_About this task_
Search the records below for the word "computer", then return every line where it appears.

[Dataset entries]
- Opening Delimiter -

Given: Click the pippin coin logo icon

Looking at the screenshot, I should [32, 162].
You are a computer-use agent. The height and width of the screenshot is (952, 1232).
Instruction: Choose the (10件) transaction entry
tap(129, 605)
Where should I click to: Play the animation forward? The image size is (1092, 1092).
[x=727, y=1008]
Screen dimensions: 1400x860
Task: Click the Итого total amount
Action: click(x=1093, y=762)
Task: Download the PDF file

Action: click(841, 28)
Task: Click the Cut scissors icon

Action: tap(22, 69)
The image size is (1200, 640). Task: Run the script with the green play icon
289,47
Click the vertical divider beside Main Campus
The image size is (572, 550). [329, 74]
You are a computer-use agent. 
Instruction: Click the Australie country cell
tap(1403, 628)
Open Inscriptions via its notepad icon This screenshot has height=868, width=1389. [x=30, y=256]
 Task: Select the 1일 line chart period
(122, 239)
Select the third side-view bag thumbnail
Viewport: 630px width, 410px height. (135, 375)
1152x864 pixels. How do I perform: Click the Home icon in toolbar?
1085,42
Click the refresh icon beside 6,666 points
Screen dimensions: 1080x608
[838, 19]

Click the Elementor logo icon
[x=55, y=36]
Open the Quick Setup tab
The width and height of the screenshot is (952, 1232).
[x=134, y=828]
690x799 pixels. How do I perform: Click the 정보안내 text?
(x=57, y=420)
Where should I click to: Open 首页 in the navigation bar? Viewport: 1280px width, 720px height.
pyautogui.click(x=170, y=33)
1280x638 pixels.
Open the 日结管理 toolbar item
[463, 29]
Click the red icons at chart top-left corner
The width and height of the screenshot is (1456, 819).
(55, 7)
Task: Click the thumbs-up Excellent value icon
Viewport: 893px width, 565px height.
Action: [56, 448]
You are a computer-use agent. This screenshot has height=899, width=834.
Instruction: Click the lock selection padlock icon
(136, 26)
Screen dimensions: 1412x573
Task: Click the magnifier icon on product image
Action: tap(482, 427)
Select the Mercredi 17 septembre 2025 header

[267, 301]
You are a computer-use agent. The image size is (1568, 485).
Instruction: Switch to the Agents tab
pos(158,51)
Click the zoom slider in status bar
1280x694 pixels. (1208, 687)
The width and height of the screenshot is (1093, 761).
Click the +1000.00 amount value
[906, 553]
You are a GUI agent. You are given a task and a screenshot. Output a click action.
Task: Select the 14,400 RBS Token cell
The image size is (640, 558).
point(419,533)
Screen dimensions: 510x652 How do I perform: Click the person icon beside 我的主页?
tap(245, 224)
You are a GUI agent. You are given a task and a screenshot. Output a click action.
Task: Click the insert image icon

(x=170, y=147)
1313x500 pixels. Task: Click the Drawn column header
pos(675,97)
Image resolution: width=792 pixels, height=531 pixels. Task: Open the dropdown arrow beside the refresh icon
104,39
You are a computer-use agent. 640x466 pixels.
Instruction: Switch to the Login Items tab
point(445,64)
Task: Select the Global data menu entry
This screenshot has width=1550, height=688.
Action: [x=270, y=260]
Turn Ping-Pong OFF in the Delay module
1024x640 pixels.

- Closing Delimiter -

_Answer to this problem_
You are a computer-use agent. The height and width of the screenshot is (952, 1232).
You are a computer-use agent. 
You are a computer-use agent. This screenshot has height=899, width=834.
You are a computer-use agent. The image size is (1568, 485).
You are a computer-use agent. 640x466 pixels.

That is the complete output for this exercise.